Saved entries
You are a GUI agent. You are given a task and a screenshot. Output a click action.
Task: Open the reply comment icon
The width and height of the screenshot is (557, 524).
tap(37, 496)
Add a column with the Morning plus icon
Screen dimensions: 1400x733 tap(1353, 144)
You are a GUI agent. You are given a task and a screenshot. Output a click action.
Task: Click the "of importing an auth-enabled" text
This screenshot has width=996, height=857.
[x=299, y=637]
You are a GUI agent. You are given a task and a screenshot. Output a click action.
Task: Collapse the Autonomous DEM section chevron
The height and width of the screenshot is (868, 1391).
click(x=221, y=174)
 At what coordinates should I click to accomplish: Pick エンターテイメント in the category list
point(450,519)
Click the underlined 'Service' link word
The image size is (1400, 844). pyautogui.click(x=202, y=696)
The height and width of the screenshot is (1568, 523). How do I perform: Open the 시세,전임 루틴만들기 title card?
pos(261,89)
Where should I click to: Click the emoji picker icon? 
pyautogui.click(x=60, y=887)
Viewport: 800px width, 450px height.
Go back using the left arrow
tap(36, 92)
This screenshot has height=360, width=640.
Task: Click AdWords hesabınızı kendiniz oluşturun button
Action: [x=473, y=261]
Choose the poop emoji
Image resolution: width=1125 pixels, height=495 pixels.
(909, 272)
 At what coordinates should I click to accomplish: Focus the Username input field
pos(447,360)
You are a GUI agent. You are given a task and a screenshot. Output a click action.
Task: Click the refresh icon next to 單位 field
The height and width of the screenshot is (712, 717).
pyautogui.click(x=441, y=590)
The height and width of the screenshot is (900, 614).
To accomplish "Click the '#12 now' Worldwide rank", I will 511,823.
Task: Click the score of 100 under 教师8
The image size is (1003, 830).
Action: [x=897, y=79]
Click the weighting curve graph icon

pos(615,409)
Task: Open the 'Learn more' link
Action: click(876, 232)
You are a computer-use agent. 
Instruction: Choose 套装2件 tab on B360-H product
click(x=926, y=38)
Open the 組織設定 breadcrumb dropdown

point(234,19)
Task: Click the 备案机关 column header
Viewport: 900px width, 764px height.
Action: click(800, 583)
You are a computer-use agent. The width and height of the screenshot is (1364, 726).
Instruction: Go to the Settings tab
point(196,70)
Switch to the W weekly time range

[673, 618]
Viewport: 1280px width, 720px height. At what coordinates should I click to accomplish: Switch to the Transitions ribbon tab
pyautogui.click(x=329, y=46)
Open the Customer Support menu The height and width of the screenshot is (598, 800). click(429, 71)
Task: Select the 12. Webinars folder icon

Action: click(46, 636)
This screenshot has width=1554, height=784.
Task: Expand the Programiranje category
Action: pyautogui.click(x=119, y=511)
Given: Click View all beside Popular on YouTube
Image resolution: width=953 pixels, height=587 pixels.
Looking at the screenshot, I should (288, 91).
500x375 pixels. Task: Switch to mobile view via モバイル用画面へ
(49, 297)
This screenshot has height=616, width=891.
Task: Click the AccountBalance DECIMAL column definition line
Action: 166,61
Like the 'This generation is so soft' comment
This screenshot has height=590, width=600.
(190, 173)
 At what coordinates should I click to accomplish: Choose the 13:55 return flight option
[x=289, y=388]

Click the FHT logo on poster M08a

ASSIGNMENT: What is needed is a full, exact copy of the records.

RESPONSE AREA:
You are a GUI agent. You are given a task and a screenshot. Output a click action.
Task: Open the reply comment icon
The width and height of the screenshot is (557, 524).
tap(37, 496)
Add a column with the Morning plus icon
Screen dimensions: 1400x733 tap(1353, 144)
You are a GUI agent. You are given a task and a screenshot. Output a click action.
Task: Click the "of importing an auth-enabled" text
This screenshot has width=996, height=857.
[x=299, y=637]
You are a GUI agent. You are given a task and a screenshot. Output a click action.
Task: Collapse the Autonomous DEM section chevron
The height and width of the screenshot is (868, 1391).
click(x=221, y=174)
 At what coordinates should I click to accomplish: Pick エンターテイメント in the category list
point(450,519)
Click the underlined 'Service' link word
The image size is (1400, 844). pyautogui.click(x=202, y=696)
The height and width of the screenshot is (1568, 523). How do I perform: Open the 시세,전임 루틴만들기 title card?
pos(261,89)
Where should I click to: Click the emoji picker icon? 
pyautogui.click(x=60, y=887)
Viewport: 800px width, 450px height.
Go back using the left arrow
tap(36, 92)
This screenshot has height=360, width=640.
Task: Click AdWords hesabınızı kendiniz oluşturun button
Action: [x=473, y=261]
Choose the poop emoji
Image resolution: width=1125 pixels, height=495 pixels.
(909, 272)
 At what coordinates should I click to accomplish: Focus the Username input field
pos(447,360)
You are a GUI agent. You are given a task and a screenshot. Output a click action.
Task: Click the refresh icon next to 單位 field
The height and width of the screenshot is (712, 717).
pyautogui.click(x=441, y=590)
The height and width of the screenshot is (900, 614).
To accomplish "Click the '#12 now' Worldwide rank", I will 511,823.
Task: Click the score of 100 under 教师8
The image size is (1003, 830).
Action: [x=897, y=79]
Click the weighting curve graph icon

pos(615,409)
Task: Open the 'Learn more' link
Action: click(876, 232)
You are a computer-use agent. 
Instruction: Choose 套装2件 tab on B360-H product
click(x=926, y=38)
Open the 組織設定 breadcrumb dropdown

point(234,19)
Task: Click the 备案机关 column header
Viewport: 900px width, 764px height.
Action: click(800, 583)
You are a computer-use agent. The width and height of the screenshot is (1364, 726).
Instruction: Go to the Settings tab
point(196,70)
Switch to the W weekly time range

[673, 618]
Viewport: 1280px width, 720px height. At what coordinates should I click to accomplish: Switch to the Transitions ribbon tab
pyautogui.click(x=329, y=46)
Open the Customer Support menu The height and width of the screenshot is (598, 800). click(429, 71)
Task: Select the 12. Webinars folder icon

Action: click(46, 636)
This screenshot has width=1554, height=784.
Task: Expand the Programiranje category
Action: pyautogui.click(x=119, y=511)
Given: Click View all beside Popular on YouTube
Image resolution: width=953 pixels, height=587 pixels.
Looking at the screenshot, I should (288, 91).
500x375 pixels. Task: Switch to mobile view via モバイル用画面へ
(49, 297)
This screenshot has height=616, width=891.
Task: Click the AccountBalance DECIMAL column definition line
Action: 166,61
Like the 'This generation is so soft' comment
This screenshot has height=590, width=600.
(190, 173)
 At what coordinates should I click to accomplish: Choose the 13:55 return flight option
[x=289, y=388]

Click the FHT logo on poster M08a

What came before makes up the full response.